Adios Hemingway (Fuentes)

I read about Fuentes in a New Yorker article (here’s the beginning — http://www.newyorker.com/reporting/2013/10/21/131021fa_fact_anderson) — and have long been fascinated by Cuba, so I decided to give one of his books a try. I was not thrilled that the only one I could find featured Hemingway as a character. I like to keep my biography separate from my fiction. But Fuentes, clearly and perhaps increasingly reluctantly a Hemingway fan, makes this work. The story intertwines, blurs and overlaps the present and the past when an uprooted tree reveals a body on the estate where Hemingway used to live (now a museum).

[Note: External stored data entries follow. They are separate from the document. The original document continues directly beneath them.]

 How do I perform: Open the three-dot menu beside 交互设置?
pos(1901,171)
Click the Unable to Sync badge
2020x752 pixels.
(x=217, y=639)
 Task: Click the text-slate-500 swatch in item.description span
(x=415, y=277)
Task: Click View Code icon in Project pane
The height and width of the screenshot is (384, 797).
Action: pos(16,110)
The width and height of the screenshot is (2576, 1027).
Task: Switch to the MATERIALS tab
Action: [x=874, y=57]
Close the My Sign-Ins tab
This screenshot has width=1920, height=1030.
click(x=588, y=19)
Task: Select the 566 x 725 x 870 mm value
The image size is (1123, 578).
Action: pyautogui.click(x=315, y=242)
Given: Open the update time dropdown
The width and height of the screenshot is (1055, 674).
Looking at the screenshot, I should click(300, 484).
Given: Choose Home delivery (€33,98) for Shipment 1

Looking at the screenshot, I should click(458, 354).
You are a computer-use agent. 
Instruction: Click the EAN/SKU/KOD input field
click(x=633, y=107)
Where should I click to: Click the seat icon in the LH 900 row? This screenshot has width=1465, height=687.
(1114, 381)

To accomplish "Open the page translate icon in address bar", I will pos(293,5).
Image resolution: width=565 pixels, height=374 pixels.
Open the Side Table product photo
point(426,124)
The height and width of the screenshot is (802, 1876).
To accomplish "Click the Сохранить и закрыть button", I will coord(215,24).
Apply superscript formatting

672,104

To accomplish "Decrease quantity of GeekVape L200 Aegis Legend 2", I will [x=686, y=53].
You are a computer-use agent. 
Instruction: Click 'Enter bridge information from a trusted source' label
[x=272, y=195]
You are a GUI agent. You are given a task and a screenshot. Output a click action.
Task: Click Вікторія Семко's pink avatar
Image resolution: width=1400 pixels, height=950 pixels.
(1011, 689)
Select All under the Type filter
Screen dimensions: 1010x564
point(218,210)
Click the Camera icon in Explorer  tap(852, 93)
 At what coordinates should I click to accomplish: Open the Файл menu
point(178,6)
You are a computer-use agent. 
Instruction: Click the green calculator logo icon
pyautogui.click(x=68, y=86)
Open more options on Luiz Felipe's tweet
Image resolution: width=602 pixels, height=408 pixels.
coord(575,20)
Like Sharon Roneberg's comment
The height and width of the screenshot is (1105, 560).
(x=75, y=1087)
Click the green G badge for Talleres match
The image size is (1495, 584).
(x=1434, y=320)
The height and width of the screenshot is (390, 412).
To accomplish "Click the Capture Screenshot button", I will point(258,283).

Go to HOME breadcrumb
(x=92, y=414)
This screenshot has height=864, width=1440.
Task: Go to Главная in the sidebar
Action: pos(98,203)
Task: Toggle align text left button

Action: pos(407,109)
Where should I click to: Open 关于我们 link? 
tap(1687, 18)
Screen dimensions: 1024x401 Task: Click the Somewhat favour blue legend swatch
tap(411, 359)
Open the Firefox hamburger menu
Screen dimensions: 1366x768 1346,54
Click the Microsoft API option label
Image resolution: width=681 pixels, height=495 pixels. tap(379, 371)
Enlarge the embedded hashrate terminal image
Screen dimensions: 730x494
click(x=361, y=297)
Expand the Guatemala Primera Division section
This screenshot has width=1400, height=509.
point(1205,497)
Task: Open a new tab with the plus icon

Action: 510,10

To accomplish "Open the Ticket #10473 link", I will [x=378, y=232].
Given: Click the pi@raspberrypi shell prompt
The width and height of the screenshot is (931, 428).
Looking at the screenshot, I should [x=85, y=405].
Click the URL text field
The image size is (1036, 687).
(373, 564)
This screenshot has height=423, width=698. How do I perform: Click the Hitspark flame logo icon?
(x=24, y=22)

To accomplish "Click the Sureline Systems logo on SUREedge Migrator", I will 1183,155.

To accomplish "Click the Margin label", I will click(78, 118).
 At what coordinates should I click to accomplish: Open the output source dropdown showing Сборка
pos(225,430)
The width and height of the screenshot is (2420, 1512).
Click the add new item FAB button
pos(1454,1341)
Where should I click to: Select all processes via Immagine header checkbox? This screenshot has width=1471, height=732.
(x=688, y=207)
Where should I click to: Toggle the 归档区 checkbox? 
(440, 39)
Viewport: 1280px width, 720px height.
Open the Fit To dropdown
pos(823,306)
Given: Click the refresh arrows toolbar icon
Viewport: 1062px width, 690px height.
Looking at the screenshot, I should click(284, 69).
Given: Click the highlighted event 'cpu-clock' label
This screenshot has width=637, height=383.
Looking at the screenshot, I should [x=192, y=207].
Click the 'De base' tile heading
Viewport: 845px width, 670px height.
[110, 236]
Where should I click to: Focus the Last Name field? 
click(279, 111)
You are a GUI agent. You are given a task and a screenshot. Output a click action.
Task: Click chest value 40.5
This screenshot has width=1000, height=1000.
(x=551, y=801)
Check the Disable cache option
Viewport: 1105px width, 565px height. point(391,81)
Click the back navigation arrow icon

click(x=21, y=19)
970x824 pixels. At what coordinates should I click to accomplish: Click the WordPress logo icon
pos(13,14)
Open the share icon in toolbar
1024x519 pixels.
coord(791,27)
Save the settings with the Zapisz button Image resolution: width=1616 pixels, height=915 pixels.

Fuentes’ protagonist, a cop turned book collector / wannabe writer / private investigator, becomes involved in the case. Along the way, he struggles with his love for Hemingway’s work and his disappointment in (disgust with?) Hemingway, the man. And I followed this journey. At some points, I resolved to read more Hemingway and his biographers; at other times, I never wanted to consider his life and work again.

In the end, biography, in my opinion, is relevant but not a tipping point. In other words, what would happen if I only read the work of great citizens?

As for Fuentes, I’m not sure. The story seemed thin, the dialogue wooden, at times. This might need to be put at the feet of John King, the translator. (Is there something inherently difficult about translating dialogue? I have this problem with Murakami’s translators as well.)

There are moments of eloquence as well. Fuentes says of his main character that, “he felt like a bad metaphor for a strange reality.” And, in the end, Fuentes all but declares that “there are some things that shouldn’t be lost. And if they do get lost, then we really are in a fucking mess.”